Other examples of fixed cost include costs incurred on account of fixed plant and equipment, rent charges etc.
Total fixed cost (TFC) is the total cost of all the fixed inputs employed in a particular production process. If fixed cost is measured along the vertical axis and quantity of output is measured along the horizontal axis, TFC is represented by a horizontal straight line (see figure 9.1).
The diagrammatic representation of TFC reveals that when the output level is 5 units, TFC is Rs. 15. When output level increases to 10 units, TFC remains the same as Rs. 15. It also remains unchanged when 15 units of output are produced.
2. Variable costs:
Variable costs are those costs which change directly with the change in output. Variable costs represent the payment made for the use of variable factors of production. Examples of variable costs are raw materials, labour charges, electricity charges, fuel charges etc., because if a shoe manufacturing company increases production of leather shoes, all these costs will surely increase.

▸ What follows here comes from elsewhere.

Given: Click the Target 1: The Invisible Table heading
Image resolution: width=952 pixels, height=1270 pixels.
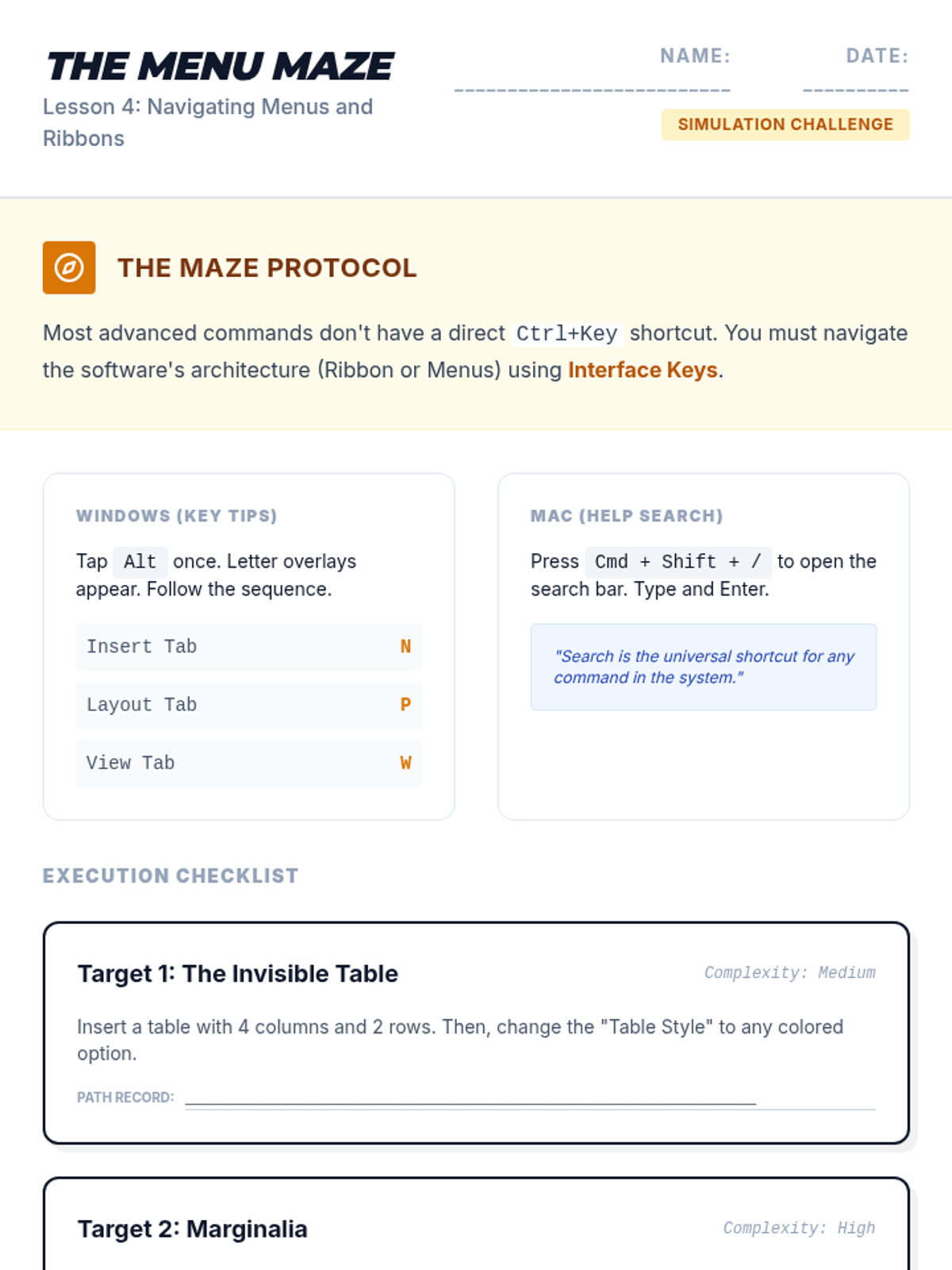Looking at the screenshot, I should 238,974.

Total variable cost represents the total cost of all the variable inputs employed in a particular production process. The slope of the total cost curve is related to returns to scale concept. We have already noted that returns to scale may be increasing, decreasing or constant. For increasing returns to scale, output increases more than in proportion to increases in input.
As a result, total cost increases less than in proportion to increase in output. This relationship is shown in panel (a) of figure 9.2. When returns to scale is decreasing, total cost increases at a steeper rate in comparison to rate of increase in output [panel (b) of figure 9.2], In case of constant returns to scale, total cost and output increase in the same proportion. This relationship is reflected in panel (c) in figure 9.2.
It is unlikely that a particular production function will exhibit the same degree of returns to scale over the entire range of output. Instead, it has been observed that in most cases returns to scale is increasing at low level of output, followed by constant returns to scale over intermediate level of output and finally decreasing returns to scale operates at high level of output.
Hence, in the long run, total variable cost looks like the curve shown in panel (d) of figure 9.2.
Total cost is an aggregation of total fixed cost and total variable cost. The total cost curve is shaped exactly alike the total variable cost curve and it lies above the total variable cost curve. The distance between total variable cost curve and total cost curve represents total fixed cost (Figure 9.3).